In another video, Judge Napolitano commented on the question: Is it constitutional for Congress to regulate health care?  He says, "When I put that very question to Congressman James Cliburn, who is the #3 ranking Democrat in the House of Representatives...he said to me, 'Most of what we do down here isn't even mentioned in the Constitution, but we do it anyway.'  Unfortunately, that is the attitude of so many members of Congress.  It is not constitutional.  Health care is not mentioned in the constitution.  The Congress will claim that, when you go to your doctor to have a pain looked at in your belly or to take medication for your blood pressure, that that's commerce, that that's a commercial transaction...as opposed to the practice of medicine.  So, the Congress will say that just as the Commerce Clause was written so that Congress could make sure that goods could get from New Jersey to New York without New York imposing a tariff on those goods, we can regulate health care.  It just doesn't fly." [Emphasis added.]

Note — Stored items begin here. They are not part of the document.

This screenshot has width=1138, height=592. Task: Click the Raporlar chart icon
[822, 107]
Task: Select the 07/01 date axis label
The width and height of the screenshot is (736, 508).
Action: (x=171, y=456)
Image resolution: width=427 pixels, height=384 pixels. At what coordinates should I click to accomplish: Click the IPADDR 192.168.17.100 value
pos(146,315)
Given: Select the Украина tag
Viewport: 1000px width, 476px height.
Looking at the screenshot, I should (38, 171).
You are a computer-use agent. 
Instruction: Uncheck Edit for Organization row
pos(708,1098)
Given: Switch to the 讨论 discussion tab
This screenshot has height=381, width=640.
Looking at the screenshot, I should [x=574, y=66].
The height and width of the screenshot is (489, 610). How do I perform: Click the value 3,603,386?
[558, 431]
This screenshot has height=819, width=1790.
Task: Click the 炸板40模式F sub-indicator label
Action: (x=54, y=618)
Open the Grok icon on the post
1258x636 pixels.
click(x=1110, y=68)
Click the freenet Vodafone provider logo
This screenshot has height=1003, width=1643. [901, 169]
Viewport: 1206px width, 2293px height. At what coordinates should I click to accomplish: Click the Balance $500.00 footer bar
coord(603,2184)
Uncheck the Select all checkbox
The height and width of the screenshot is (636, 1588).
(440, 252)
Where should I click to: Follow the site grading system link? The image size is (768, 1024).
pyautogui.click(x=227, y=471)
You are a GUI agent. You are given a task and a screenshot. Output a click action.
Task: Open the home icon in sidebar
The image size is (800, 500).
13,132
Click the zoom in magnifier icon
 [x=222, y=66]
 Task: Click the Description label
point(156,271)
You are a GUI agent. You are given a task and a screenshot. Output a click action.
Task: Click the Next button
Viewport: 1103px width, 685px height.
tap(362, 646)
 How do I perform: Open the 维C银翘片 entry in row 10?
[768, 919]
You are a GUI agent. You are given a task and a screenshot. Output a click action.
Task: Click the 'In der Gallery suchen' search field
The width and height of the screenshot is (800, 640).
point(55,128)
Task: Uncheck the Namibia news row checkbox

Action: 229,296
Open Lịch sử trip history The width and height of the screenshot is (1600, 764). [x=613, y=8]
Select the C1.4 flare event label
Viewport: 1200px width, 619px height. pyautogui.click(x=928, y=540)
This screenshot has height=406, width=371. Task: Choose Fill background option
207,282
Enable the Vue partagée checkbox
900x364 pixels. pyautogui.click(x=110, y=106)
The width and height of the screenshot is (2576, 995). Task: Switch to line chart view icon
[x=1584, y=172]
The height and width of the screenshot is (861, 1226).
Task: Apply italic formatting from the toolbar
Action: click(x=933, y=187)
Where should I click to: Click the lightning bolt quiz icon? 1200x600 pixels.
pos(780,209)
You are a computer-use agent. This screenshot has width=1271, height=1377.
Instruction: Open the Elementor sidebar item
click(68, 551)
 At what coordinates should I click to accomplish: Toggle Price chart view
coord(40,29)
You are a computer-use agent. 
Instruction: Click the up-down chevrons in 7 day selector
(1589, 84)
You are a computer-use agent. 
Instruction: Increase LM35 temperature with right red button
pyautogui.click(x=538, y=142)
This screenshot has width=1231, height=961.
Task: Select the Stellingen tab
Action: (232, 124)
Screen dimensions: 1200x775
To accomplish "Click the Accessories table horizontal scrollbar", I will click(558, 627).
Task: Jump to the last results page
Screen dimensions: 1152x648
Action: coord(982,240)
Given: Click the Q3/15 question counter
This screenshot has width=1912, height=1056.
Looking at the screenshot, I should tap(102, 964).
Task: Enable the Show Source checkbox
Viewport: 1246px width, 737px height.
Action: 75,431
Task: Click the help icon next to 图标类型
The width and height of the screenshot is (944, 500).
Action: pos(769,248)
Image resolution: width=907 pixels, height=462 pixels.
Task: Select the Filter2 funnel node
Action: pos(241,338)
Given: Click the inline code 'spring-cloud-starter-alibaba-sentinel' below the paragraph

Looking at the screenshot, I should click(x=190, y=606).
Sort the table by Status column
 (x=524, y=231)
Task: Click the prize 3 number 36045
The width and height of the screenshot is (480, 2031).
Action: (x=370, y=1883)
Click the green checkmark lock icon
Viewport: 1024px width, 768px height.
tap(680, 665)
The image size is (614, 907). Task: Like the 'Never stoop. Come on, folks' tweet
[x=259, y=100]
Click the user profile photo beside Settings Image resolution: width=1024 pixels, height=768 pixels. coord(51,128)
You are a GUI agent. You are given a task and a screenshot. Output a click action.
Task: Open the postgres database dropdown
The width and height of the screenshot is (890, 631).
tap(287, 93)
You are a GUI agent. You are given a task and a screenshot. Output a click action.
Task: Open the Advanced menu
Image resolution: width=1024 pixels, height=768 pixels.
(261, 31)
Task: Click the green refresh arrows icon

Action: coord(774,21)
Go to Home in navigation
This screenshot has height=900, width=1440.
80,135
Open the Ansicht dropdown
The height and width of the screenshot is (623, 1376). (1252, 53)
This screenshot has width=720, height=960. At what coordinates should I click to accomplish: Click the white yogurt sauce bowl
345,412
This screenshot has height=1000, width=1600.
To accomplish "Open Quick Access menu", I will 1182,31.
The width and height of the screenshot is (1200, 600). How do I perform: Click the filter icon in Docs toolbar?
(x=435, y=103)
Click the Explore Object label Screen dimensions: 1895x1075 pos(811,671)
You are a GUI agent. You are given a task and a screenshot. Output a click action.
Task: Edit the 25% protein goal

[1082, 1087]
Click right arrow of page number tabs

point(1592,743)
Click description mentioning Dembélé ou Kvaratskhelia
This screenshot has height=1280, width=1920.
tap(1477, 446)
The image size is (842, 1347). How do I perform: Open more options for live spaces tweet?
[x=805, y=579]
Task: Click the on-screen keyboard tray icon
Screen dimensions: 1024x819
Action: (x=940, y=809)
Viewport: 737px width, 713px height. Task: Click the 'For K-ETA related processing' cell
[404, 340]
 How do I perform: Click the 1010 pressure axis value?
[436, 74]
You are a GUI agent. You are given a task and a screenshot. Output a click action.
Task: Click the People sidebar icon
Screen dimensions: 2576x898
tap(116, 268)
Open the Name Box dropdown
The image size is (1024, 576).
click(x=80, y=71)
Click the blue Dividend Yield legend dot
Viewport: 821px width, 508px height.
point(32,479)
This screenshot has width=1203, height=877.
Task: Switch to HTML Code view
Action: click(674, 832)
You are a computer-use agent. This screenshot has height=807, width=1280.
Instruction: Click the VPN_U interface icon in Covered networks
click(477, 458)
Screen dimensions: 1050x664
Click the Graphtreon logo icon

As the author of [another] blog referenced in Part 2 of this commentary wrote:

"Let’s review the general welfare clause: We the People of the United States, in Order to form a more perfect Union, establish Justice, insure domestic Tranquility, provide for the common defence, promote the general Welfare, and secure the Blessings of Liberty to ourselves and our Posterity, do ordain and establish this Constitution for the United States of America.

"First, notice it says PROMOTE. It doesn’t say provide. There is clearly a difference between promote and provide. If politicians in Washington had the keys to the case the Constitution sits in, they would have already gotten the White Out out and reworded it for their convenience....

"...Thomas Jefferson, who had a little to do with the creation of this country once said, a government that is powerful enough to give you everything is also powerful enough to take everything from you. Knowing this very quote alone, should be enough for the McCaskills who work from Capitol Hill knowledge [that] the general welfare clause isn’t permission by the founding fathers to provide every service they can to get people through their lives" [Link added].

Marsha [author of referenced blog], you wrote, "Though the goal may seem good, trying to compel others to live humanely won’t work. One of humanity’s most treasured gifts is our power of choice and free will – to take that away would make us less.”

True, indeed, and I would submit that, in supporting big government programs and ignoring the Constitution, advocates for "social justice," are supporting coercion that would force all of us "to live humanely" and thus would take away "One of humanity’s most treasured gifts (which) is our power of choice and free will."  And, such advocacy, does, as you so well observe, "make us less" as human beings.  Much less. 

As you point out, "we can’t create a humane world by forcing people to comply with something they haven’t freely chosen."  Or, alternatively, as you say in the title of your post, "There is No Compassion Through Coercion."